Ask your first question:

export OLLAMA_MODEL="llama3"     # or ensure OPENAI_API_KEY is set
./query.py "What is Docker used for?"

You should see a concise answer with a list of sources pointing to the chunks retrieved from your docs.


4) Real-world usage patterns

Here are a few concrete ways to point this at real data:

  • Team knowledge base

    • Export Confluence/Notion pages as Markdown and drop them in docs/.
    • Re-run ./ingest.py as content changes, or put it in a cron job.
  • Incident timelines and logs

    • Convert key timelines to .txt and store in docs/incidents/.
    • Query: ./query.py "What remediations did we try for the TLS outage?"
  • Developer onboarding

    • Include READMEs from multiple services.
    • Query: ./query.py "How do I run the API service locally with a seeded DB?"
  • Mixed PDFs

    • Add postmortems or vendor docs as PDFs. Ensure pdftotext is installed.
    • Query: ./query.py "Which Redis config is recommended for persistence?"
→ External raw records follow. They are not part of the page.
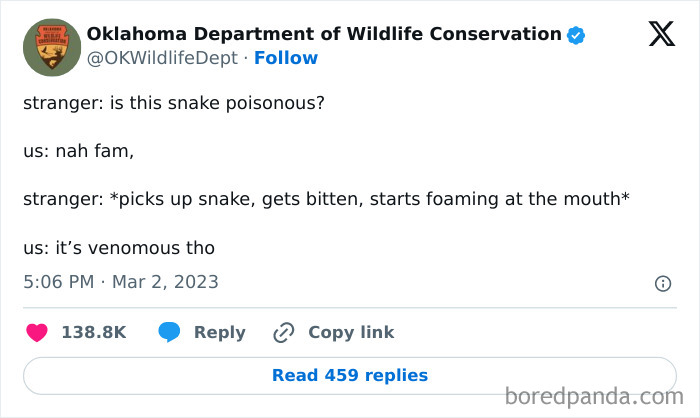Click the @OKWildlifeDept handle
The height and width of the screenshot is (418, 700).
165,58
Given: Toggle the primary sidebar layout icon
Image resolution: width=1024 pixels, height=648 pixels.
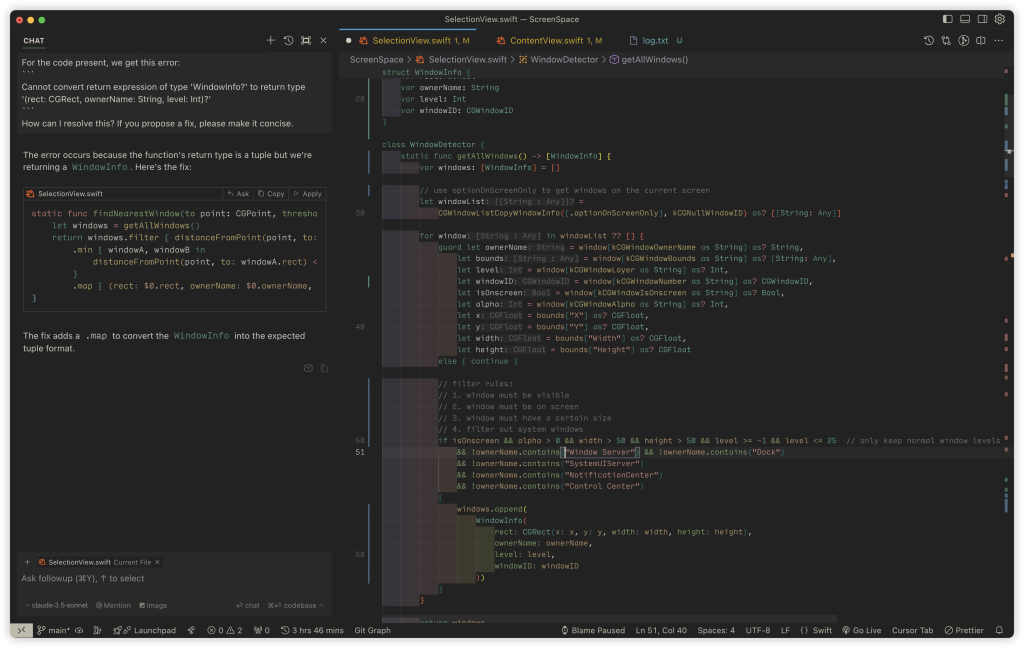Looking at the screenshot, I should click(x=948, y=19).
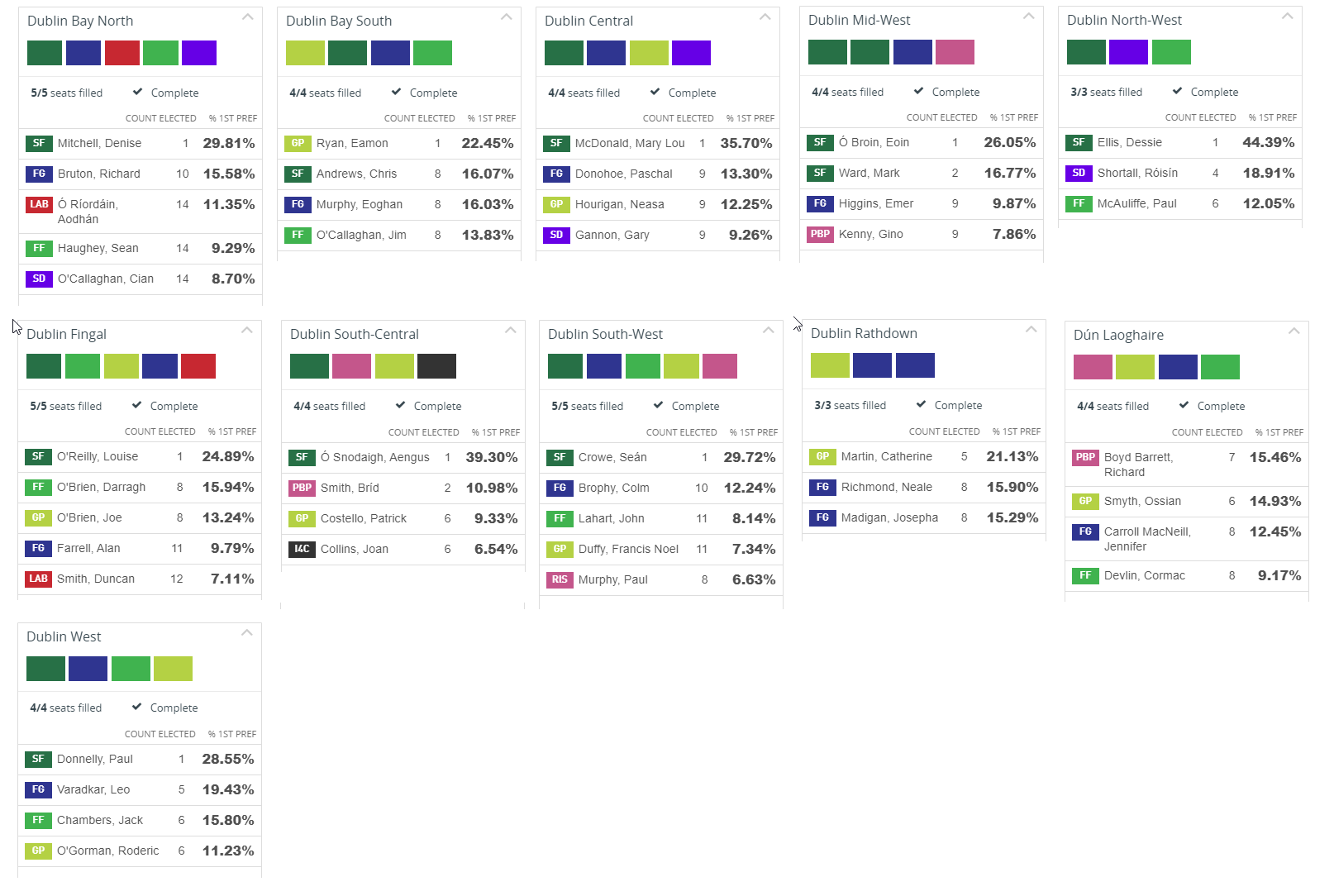Click the I4C badge beside Collins, Joan
This screenshot has width=1334, height=896.
[x=302, y=549]
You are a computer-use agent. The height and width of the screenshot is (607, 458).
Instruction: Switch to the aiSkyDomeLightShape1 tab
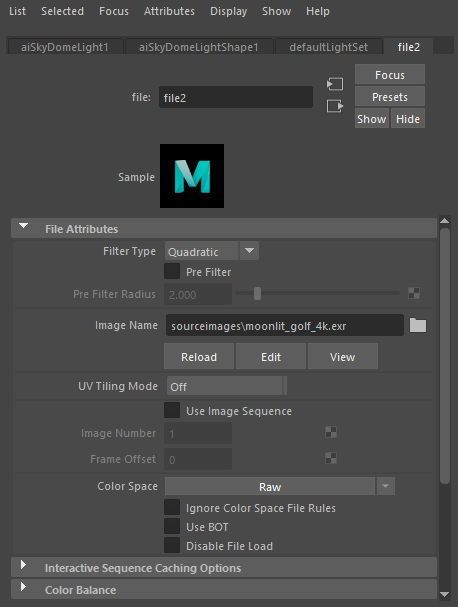click(x=199, y=47)
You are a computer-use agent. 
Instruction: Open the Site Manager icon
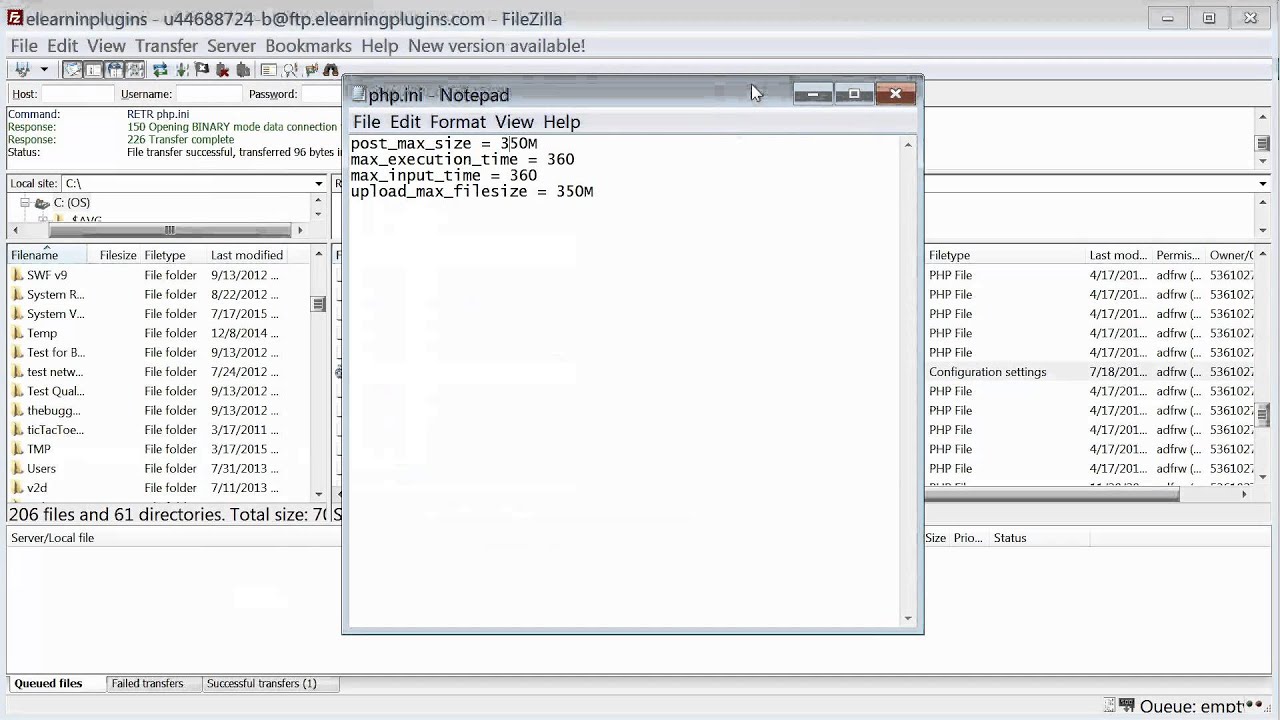coord(22,70)
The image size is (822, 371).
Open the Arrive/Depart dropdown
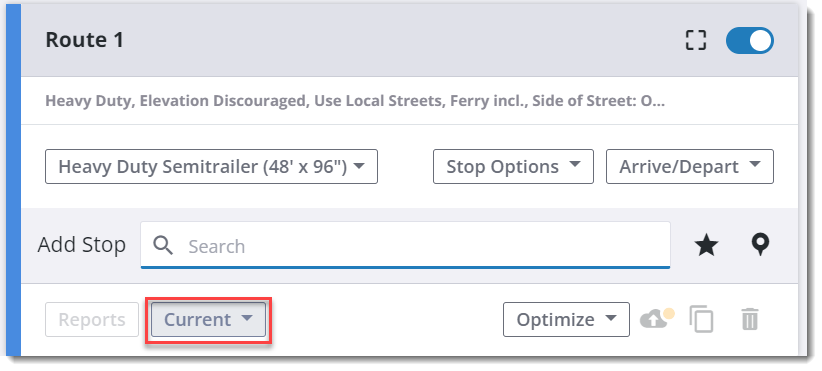[689, 167]
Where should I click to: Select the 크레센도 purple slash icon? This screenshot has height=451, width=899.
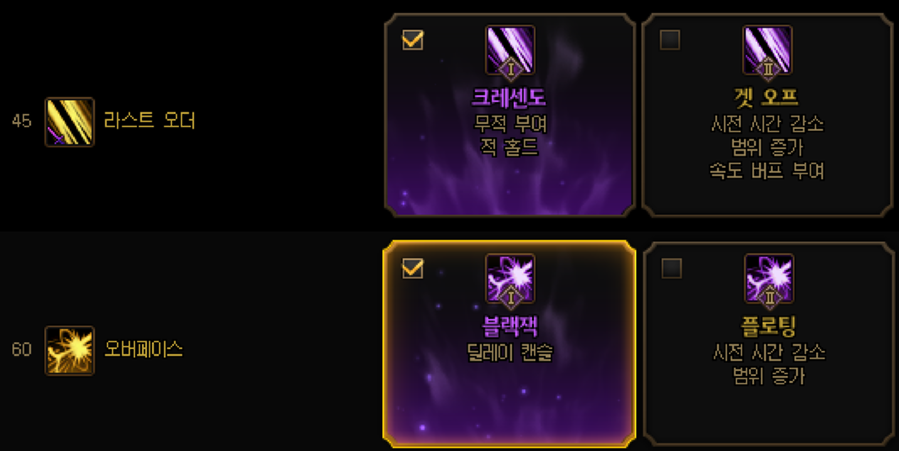[510, 50]
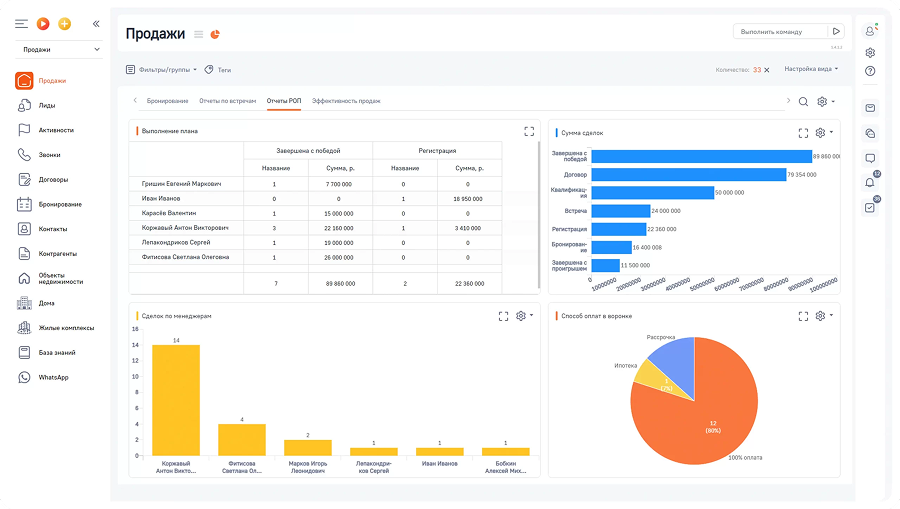
Task: Open the Фильтры/группы dropdown
Action: tap(161, 70)
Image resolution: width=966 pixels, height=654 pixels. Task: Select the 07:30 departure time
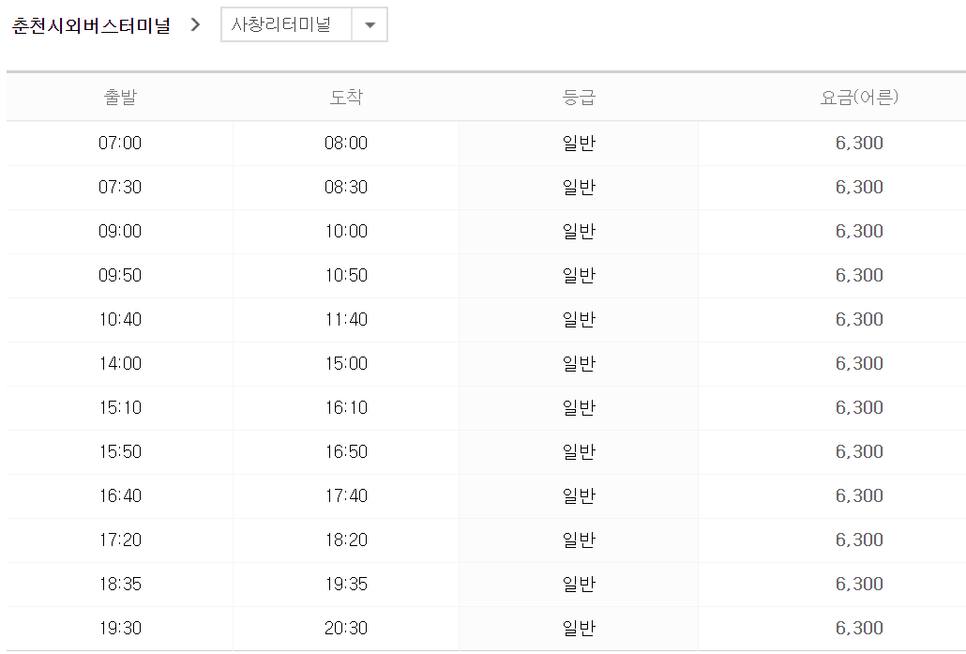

Tip: For repeat indexing, you can start by deleting the store:

rm -rf rag_store && ./ingest.py

5) Common tweaks and troubleshooting

  • Speed vs accuracy

    • Increase chunk size for more context per chunk; increase top_k to retrieve more chunks.
    • Try a different embedding model via export EMBED_MODEL="sentence-transformers/all-mpnet-base-v2".
  • GPU acceleration

    • If you have a GPU, sentence-transformers can leverage it when installed with the right PyTorch build; consult PyTorch’s install matrix.
  • PDFs not indexing

    • Make sure pdftotext is installed:
    • apt: sudo apt install -y poppler-utils
    • dnf: sudo dnf install -y poppler-utils
    • zypper: sudo zypper install -y poppler-tools
  • Local model not responding

    • Ensure Ollama is running: sudo systemctl status ollama (or restart sudo systemctl restart ollama) and that your model is pulled: ollama list.
  • Verify the retrieval step alone

    • Temporarily comment out the generation calls and print the prompt to inspect the context that’s fed to the model.

Summary and next steps

You just built a minimal, end-to-end RAG pipeline on Linux:

  • Ingest and chunk your docs

  • Embed and index locally with Chroma

  • Retrieve relevant chunks

  • Generate grounded answers with a local or hosted LLM

From here, you can:

  • Add a simple REST API or TUI wrapper around query.py

  • Store source URLs and add clickable references

  • Swap in different embedding/LLM models

  • Schedule incremental re-indexing with a Makefile or systemd timer

Call to action:

  • Point this at a folder you actually use at work—playbooks, READMEs, or SOPs—then ask 3 questions that normally take you 10+ minutes to answer. Measure the time saved, and iterate.